Breaking News: FDA approves rituximab to treat rare disorders


FDA has approved rituximab (Rituxan, Genentech) in combination with glucocorticosteroids for the treatment of 2 forms of anti-neutrophil cytoplasmic antibody-associated vasculitis, Wegener's granulomatosis and microscopic polyangiitis.

FDA has approved rituximab (Rituxan, Genentech, a member of the Roche Group, and Biogen Idec) in combination with glucocorticosteroids for the treatment of 2 forms of anti-neutrophil cytoplasmic antibody (ANCA)-associated vasculitis, Wegener’s granulomatosis (WG) and microscopic polyangiitis (MPA).

Rituximab is the first FDA-approved drug for any form of vasculitis, a family of 15+ rare autoimmune diseases that can affect people of all ages, according to the Vasculitis Foundation (VF). There is no known cause or cure for vasculitis.

Vasculitis in patients with WG and MPA can lead to tissue damage. WG mostly affects the respiratory tract (sinuses, nose, trachea, and lungs) and kidneys, while MPA commonly affects the kidneys, lungs, nerves, skin, and joints. Both of these diseases affect people of all ages and ethnicities, and both genders. Both are considered orphan diseases because they each affect less than 200,000 people in the United States.

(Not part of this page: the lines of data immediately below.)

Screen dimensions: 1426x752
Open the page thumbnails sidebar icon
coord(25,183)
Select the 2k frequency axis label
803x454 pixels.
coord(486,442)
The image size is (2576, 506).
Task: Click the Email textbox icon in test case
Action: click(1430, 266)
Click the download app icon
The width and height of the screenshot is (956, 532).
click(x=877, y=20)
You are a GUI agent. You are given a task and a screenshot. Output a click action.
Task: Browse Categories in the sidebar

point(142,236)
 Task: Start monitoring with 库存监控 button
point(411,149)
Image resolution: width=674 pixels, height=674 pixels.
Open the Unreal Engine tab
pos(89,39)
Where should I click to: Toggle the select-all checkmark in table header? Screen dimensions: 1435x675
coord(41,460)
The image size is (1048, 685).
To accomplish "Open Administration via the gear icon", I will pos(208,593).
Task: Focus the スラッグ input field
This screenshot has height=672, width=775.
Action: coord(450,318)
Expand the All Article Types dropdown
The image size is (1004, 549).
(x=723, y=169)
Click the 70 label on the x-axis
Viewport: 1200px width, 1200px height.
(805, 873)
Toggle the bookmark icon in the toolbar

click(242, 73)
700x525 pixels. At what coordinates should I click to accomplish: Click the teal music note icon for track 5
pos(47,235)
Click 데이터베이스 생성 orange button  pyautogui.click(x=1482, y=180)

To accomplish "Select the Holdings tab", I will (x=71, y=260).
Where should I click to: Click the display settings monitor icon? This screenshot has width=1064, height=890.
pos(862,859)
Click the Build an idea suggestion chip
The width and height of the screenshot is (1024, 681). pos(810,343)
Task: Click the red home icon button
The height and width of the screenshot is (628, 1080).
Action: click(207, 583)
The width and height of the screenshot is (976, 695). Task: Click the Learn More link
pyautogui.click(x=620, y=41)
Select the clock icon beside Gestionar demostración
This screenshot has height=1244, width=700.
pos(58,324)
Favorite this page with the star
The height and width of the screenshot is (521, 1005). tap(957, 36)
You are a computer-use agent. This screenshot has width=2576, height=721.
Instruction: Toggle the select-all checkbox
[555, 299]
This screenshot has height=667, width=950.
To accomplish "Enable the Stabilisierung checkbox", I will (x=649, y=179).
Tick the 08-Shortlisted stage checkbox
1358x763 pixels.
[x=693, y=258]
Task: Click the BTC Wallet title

Rituximab is an antibody that is manufactured through biotechnology methods. The drug works by greatly reducing the number of specific immune cells in the blood, known as B cells.

The safety and effectiveness of rituximab was demonstrated in a single controlled trial, in which 197 patients with WG or MPA were randomly assigned to receive either rituximab plus glucocorticoids once a week for 4 weeks or oral cyclophosphamide plus glucocorticoids daily to induce remission. After 6 months, 64% of patients treated with rituximab had complete remission compared to 53% of patients treated with cyclophosphamide.

Retreatment with rituximab was not formally evaluated; therefore, the safety and efficacy of retreatment with subsequent courses of rituximab has not been established. More data are needed to determine the safety of more than one course of rituximab and long-term safety of rituximab used in patients with WG and MPA. These questions will be further evaluated in a required post-marketing study.

Rituximab carries a Boxed Warning for infusion reactions, which can occur during infusion or within 24 hours afterward. Other Boxed Warnings for rituximab include rashes and sores in the skin and mouth (severe mucocutaneous reactions); and progressive multifocal leukoencephalopathy, a brain infection that generally is fatal. Rituximab is not recommended for use in patients with severe, active infections.

The most common side effects in study participants with WG and MPA included infection, nausea, diarrhea, headache, muscle spasms, and anemia.

Rituximab, which has been marketed since 1997, is also indicated for the treatment of patients with non-Hodgkin's lymphoma, chronic lymphocytic leukemia, and rheumatoid arthritis.

In a VF statement, Executive Director Joyce Kullman, said, “This is the first FDA-approved drug for any form of vasculitis, and the VF is delighted for our patients and their families. . . Although the approval of Rituxan is encouraging, it has only been approved for 2 of the vasculitic diseases. We hope Rituxan is the first of many drugs that will augment and eventually replace the current standard treatments of corticosteroid, cytotoxic, and immunosuppressive drugs that have so many and sometimes devastating side affects for our patients.”